Daha da üstelik yurt içi veya yurt dışı hiç fark etmezdi, çünkü cihazımız telefon değildi, ama o zamanki telefonlar konuşmaktan başka hiçbir işe yaramazdı.
Cep telefonları da yeni yeni çıkmıştı, çıkan telefonlar da sadece sesli konuşmamıza ve yazılı mesaj çekmemize yarardı.
Resim çekemezdi, internete giremezdi, hâttâ kontörlü hatlar ilk başlarda mesaj bile çekemezlerdi.
İşbu ahvâl ve şerait dâhilinde bilgisayarlar imdadımıza yetişmişlerdi, gerçi o zamanlar arkadaşlarmızla bir şekilde haberleşebilir ve sokağa istediğimiz gibi çıkabilirdik, gidilebilecek yer çoktu ama konuşulacak konular da çoktu.
Şimdiki gibi gittiğimiz yerlerde telefonlarımızla değil birbirlerimizle ilgilenirdik.
Herkeste değil ama önemli bir bölüm insanların bilgisayarında Yahoo'nun da Messenger programı vardı, her ne kadar birbirlerine raakip de olsalar her iki program birbirleriyle uyumlu olarak da çalışırlardı.
Ancak günümüzde her iki programın da tarihin tozlu sergenlerinde yerlerini aldırdılar bazı küresel güçler.
Bu iki uygulama gitti, yerine önce Facebok sonra Twiter daha sonra da sadece internetli akıllı telefonlara yüklenebilen Whatsap geldi.
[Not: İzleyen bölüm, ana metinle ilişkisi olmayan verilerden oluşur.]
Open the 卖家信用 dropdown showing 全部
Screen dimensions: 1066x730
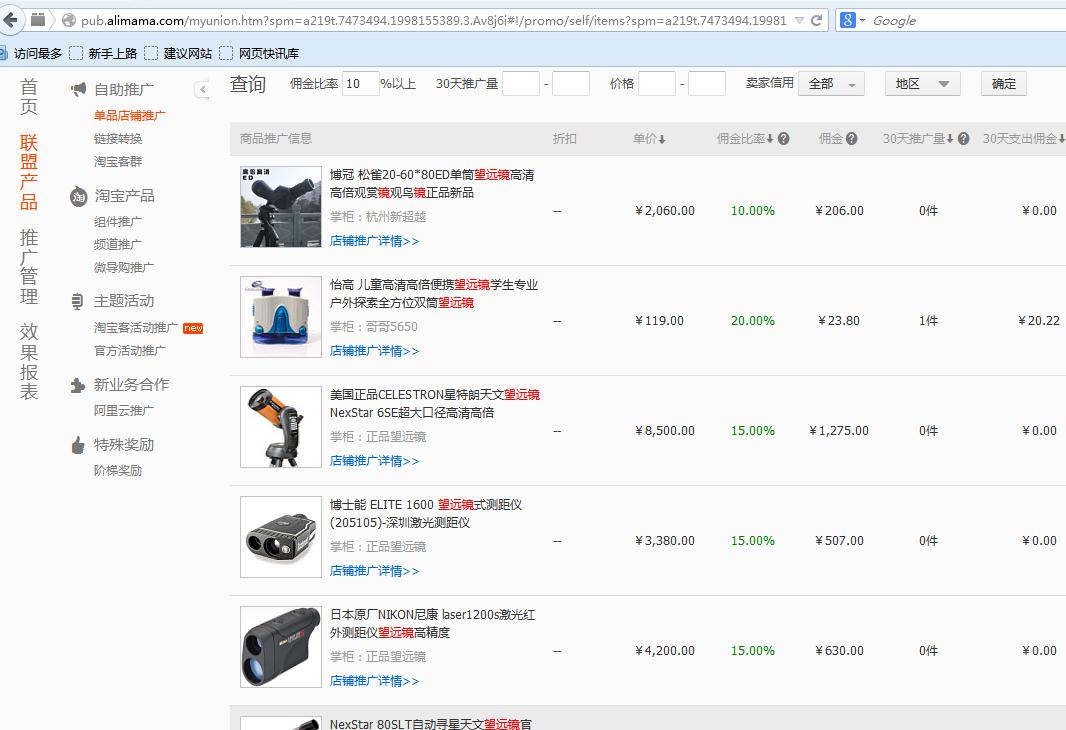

En sonda da aptal telefonları kaldırdılar, Erikson Nokia Motorola gibi zamanın devleri Ayfon ve Android telefonlara mağlûp oldular.
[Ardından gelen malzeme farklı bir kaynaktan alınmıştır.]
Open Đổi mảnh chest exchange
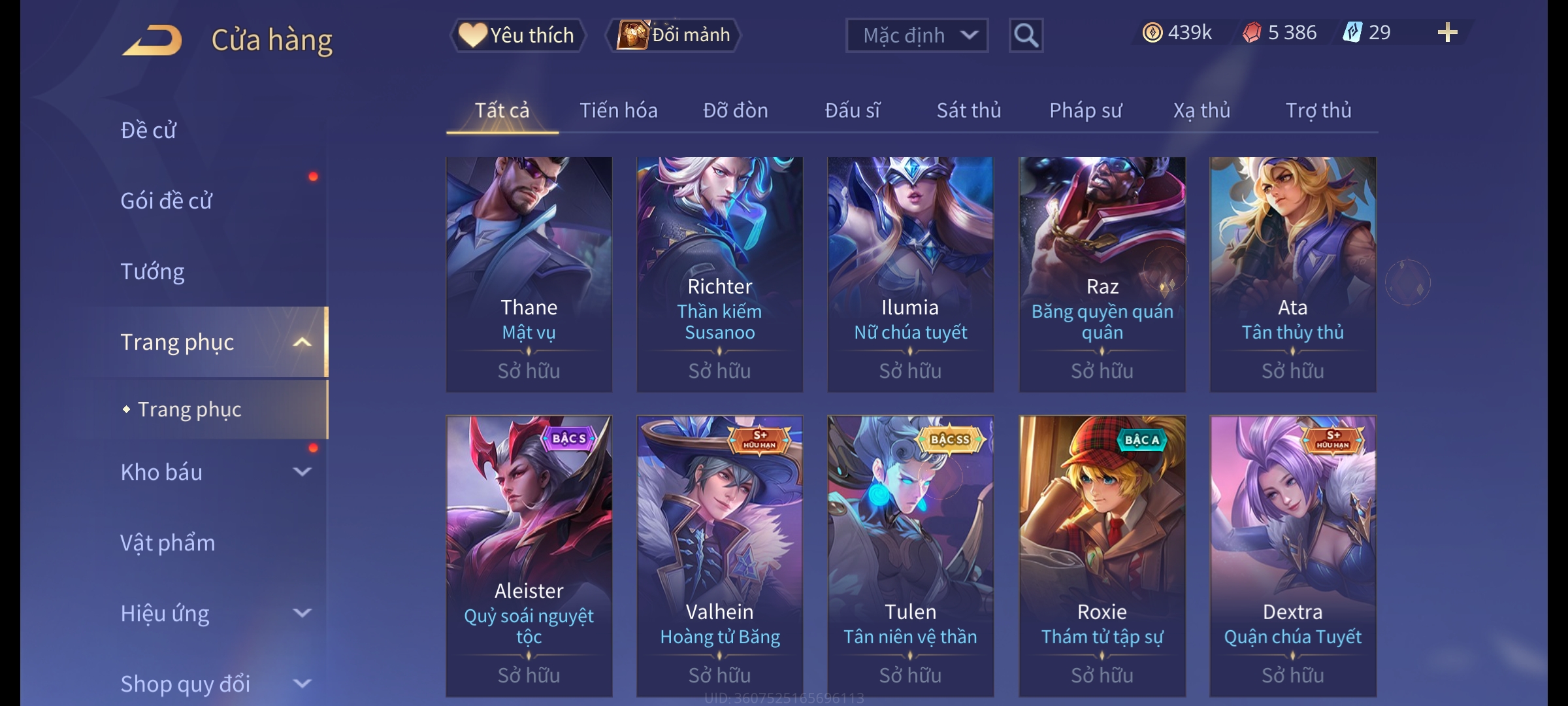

Ancak tüm bu teknolojik gelişmelere rağmen o günler yine de güzeldi, ilişkiler henüz bozulmamıştı ama çatlamağa da başlamıştı.
Mâlum-u âliniz doğada ve yaşamda hiçbir şey kaybolmaz, sadece şekil değiştirirler, tarih de tekerrürden ibarettir, değişen sadece şahısların ism-i şerifleridir ama hadiseler aynıdır.
Evet bir yazımızın daha sonuna geldik, eğer bu yazdıklarımdan dolayı öldürülürsem sakın arkamdan yas tutmayın anlaştık mı?